# [WHAT IS REQUIRED]
Count how many lines below include the string "computer". Only that number should appear in the reply.

# [Stored data entries]
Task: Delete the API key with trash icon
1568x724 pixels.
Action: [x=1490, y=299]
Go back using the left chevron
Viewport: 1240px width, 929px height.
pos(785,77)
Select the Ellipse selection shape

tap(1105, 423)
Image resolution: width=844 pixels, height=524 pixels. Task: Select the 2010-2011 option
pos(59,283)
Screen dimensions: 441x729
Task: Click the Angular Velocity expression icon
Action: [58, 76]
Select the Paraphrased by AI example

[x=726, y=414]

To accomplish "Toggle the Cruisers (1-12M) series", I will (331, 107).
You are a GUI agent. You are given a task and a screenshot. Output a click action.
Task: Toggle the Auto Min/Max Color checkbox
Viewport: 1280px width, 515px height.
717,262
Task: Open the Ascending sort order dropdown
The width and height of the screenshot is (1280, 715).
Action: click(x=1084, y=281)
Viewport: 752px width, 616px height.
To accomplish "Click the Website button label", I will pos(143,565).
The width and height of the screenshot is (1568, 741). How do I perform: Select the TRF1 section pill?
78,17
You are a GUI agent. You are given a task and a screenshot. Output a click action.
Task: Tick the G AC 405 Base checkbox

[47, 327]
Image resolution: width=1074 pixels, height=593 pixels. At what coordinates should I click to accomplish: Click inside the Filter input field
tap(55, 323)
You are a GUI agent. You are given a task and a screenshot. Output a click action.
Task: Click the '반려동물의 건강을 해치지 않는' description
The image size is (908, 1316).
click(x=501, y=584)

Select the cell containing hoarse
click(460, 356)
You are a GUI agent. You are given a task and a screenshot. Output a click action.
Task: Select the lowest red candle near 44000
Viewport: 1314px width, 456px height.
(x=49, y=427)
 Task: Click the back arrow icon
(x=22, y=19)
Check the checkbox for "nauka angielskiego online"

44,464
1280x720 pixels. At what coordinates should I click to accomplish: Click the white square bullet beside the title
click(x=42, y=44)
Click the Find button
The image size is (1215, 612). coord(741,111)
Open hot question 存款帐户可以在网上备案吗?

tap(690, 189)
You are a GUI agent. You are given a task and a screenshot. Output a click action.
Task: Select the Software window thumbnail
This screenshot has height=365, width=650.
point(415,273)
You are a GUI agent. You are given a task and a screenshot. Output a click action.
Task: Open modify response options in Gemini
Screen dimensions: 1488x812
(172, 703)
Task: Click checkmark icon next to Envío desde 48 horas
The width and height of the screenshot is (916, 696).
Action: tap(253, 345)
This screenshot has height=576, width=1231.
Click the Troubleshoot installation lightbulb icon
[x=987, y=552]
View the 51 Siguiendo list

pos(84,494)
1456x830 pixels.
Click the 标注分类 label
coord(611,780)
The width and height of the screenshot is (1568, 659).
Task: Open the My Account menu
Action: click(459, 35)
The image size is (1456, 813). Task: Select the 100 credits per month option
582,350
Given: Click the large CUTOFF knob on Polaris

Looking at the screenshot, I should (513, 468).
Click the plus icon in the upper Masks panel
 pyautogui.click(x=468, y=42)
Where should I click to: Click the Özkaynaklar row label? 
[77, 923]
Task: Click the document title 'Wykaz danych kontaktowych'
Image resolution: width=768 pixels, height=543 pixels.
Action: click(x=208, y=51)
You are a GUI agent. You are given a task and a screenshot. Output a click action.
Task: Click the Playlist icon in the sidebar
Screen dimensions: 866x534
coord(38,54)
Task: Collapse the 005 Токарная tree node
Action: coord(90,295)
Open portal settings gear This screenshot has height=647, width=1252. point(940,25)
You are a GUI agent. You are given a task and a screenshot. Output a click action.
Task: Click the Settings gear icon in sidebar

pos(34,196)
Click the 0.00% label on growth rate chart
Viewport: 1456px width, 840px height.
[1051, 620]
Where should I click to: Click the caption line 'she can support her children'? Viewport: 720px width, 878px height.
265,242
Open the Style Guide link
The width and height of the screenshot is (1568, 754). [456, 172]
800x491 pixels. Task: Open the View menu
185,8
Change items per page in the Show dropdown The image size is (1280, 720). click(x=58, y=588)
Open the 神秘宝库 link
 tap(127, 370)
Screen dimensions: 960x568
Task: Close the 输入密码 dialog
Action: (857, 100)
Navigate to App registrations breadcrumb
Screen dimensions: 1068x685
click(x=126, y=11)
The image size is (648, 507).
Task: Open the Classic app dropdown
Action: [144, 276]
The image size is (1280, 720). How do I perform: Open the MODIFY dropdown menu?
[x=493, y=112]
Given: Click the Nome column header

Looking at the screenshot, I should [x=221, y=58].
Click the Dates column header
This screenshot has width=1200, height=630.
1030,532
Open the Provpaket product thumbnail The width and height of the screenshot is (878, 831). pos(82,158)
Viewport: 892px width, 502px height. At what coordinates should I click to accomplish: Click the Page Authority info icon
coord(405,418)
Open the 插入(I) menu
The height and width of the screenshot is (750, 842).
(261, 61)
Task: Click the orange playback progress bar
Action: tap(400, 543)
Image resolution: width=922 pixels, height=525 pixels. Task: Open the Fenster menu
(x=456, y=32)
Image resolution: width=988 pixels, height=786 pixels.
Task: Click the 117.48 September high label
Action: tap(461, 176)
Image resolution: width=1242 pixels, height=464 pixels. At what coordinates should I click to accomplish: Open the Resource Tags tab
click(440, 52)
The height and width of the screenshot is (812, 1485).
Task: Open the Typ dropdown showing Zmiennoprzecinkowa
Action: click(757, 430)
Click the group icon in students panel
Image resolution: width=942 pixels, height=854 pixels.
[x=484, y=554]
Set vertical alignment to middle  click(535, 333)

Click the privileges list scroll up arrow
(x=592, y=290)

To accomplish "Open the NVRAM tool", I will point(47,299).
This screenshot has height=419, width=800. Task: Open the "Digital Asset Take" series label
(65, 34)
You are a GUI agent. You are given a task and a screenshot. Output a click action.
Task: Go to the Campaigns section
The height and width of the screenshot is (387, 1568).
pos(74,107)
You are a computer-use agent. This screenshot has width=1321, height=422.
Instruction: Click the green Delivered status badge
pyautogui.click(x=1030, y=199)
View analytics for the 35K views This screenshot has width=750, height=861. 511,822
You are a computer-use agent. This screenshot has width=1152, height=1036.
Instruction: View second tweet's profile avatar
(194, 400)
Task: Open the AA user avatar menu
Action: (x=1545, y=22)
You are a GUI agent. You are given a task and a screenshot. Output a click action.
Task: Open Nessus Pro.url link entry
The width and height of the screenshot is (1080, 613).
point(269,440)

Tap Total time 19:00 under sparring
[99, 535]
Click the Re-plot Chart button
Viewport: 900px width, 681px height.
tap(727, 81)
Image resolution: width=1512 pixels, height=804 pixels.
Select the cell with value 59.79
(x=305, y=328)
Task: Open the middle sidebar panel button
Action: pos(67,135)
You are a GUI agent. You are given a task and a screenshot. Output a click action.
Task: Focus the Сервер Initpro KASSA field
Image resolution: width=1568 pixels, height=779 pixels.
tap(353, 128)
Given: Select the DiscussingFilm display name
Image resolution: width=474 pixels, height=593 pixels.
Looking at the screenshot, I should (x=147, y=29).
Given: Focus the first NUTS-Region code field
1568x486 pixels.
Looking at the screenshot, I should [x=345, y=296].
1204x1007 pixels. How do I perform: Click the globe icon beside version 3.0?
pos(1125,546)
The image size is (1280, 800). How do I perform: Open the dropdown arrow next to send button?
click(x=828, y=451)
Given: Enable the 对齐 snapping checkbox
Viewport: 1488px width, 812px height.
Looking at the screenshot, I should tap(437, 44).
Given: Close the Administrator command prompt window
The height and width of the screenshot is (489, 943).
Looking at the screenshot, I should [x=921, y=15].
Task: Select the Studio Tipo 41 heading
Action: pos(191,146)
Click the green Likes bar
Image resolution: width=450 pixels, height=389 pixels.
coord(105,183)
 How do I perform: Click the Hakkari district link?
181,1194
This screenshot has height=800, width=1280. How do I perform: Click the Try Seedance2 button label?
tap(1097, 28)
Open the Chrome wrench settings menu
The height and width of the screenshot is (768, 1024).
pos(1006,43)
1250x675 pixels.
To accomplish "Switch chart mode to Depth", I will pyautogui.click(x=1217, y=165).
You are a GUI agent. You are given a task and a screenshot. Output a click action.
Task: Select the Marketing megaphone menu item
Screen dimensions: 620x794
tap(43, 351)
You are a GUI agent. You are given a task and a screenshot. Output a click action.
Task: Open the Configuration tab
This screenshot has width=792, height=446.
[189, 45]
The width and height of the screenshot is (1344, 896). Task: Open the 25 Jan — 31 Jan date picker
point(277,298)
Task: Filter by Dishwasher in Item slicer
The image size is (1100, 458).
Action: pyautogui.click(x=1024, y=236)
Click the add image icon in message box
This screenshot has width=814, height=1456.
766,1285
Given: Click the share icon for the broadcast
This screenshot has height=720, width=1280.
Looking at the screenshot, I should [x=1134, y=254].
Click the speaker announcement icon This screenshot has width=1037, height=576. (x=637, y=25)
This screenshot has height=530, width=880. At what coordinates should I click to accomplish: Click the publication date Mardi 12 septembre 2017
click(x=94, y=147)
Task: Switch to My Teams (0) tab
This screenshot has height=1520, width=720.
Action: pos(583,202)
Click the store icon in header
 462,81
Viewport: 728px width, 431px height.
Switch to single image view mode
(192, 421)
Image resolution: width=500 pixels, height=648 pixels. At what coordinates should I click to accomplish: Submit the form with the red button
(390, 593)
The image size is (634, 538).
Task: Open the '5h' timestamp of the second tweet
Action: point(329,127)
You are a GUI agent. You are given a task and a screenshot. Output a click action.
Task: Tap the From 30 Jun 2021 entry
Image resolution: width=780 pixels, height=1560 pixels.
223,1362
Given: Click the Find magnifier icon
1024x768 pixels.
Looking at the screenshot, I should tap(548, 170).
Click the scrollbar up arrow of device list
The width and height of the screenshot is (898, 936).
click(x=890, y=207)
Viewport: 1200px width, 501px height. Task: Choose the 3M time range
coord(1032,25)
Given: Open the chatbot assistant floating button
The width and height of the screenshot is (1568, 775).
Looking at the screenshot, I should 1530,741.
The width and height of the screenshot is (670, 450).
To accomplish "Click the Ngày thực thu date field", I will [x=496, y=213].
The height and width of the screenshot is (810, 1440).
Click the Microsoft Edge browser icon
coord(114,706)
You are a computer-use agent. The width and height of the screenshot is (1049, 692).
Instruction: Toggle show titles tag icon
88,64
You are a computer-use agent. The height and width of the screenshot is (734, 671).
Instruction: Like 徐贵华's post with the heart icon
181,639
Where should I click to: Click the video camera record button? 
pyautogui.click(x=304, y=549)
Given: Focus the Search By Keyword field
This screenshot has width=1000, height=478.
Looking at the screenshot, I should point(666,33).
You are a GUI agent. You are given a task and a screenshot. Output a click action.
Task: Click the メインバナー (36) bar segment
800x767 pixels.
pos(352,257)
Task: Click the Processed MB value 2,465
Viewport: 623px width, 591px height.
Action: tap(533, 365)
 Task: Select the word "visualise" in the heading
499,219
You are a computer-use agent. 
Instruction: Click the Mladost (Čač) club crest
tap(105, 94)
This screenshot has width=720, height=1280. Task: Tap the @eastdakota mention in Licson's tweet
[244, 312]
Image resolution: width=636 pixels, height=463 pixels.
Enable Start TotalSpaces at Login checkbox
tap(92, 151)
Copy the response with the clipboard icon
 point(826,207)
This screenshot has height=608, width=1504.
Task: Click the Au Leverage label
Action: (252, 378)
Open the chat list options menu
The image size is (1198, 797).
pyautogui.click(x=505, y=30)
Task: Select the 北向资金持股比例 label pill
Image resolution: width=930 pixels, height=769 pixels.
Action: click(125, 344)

# [RESPONSE]
5